(Beginning of Excerpted data)

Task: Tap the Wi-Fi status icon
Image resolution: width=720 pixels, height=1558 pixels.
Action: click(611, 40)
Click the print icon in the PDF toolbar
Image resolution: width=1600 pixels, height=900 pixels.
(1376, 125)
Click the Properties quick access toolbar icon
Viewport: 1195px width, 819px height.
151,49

(End of Excerpted data)

A verbatim version of the complete listing above is to be returned.

Task: Tap the Wi-Fi status icon
Image resolution: width=720 pixels, height=1558 pixels.
Action: click(611, 40)
Click the print icon in the PDF toolbar
Image resolution: width=1600 pixels, height=900 pixels.
(1376, 125)
Click the Properties quick access toolbar icon
Viewport: 1195px width, 819px height.
151,49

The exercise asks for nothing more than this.